- _Action item_: From the line that includes "The width and height of the screenshot is (1176, 1014)." down to the final line of the data below, copy every line exactly and leave the rest out.

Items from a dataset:
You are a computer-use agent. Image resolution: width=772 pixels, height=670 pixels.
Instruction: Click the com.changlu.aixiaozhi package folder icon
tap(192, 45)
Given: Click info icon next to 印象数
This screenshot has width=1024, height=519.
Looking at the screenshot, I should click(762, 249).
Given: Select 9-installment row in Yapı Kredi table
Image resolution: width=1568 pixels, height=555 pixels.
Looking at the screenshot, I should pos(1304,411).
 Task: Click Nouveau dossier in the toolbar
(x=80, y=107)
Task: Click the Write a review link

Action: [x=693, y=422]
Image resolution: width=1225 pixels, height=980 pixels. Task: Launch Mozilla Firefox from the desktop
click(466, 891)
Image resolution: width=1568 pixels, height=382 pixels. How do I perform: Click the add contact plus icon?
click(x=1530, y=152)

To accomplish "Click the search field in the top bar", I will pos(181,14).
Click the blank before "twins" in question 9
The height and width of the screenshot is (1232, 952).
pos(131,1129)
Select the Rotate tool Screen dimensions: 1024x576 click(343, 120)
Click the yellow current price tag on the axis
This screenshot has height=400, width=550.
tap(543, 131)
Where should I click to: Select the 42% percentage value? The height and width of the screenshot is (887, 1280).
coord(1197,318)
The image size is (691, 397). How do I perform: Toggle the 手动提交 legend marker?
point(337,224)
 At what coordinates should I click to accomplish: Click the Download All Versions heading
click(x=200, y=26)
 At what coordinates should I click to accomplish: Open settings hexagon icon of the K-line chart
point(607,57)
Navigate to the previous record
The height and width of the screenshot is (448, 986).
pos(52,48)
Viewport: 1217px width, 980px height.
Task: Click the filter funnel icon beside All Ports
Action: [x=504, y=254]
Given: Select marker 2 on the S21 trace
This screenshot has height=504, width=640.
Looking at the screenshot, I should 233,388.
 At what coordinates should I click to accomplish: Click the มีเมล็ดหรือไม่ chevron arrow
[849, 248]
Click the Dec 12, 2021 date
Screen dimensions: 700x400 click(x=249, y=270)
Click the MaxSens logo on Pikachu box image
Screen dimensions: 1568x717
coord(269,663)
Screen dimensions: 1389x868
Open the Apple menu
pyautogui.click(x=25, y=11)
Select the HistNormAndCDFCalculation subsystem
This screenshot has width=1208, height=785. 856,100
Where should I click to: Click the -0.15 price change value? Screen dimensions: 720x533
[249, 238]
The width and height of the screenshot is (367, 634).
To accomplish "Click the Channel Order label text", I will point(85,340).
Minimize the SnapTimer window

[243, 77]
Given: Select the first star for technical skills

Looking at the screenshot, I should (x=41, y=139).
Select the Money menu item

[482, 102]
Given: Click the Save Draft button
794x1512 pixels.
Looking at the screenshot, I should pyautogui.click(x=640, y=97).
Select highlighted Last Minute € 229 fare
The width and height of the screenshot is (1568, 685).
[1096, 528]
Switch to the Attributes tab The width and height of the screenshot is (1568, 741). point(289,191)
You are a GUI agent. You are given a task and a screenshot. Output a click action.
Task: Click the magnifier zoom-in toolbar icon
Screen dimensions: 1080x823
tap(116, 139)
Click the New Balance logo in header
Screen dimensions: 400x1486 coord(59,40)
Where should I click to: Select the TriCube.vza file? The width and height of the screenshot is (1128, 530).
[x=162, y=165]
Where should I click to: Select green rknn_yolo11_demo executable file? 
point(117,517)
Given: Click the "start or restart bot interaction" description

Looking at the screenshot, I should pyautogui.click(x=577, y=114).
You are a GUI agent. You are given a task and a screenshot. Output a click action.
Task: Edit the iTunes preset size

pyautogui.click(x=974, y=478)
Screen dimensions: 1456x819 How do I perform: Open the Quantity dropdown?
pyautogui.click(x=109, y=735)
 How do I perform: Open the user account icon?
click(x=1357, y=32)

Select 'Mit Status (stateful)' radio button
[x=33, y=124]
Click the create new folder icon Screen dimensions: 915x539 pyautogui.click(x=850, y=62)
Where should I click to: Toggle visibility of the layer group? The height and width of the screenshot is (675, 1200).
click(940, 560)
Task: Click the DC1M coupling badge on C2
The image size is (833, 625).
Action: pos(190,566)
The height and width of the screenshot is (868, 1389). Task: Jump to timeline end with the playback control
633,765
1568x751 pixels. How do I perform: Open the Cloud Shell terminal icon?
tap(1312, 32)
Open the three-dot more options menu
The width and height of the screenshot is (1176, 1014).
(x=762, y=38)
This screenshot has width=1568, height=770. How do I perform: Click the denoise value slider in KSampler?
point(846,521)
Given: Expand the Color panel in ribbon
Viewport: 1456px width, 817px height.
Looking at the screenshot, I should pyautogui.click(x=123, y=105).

- _Your solution_:
The width and height of the screenshot is (1176, 1014).
(x=762, y=38)
This screenshot has width=1568, height=770. How do I perform: Click the denoise value slider in KSampler?
point(846,521)
Given: Expand the Color panel in ribbon
Viewport: 1456px width, 817px height.
Looking at the screenshot, I should pyautogui.click(x=123, y=105).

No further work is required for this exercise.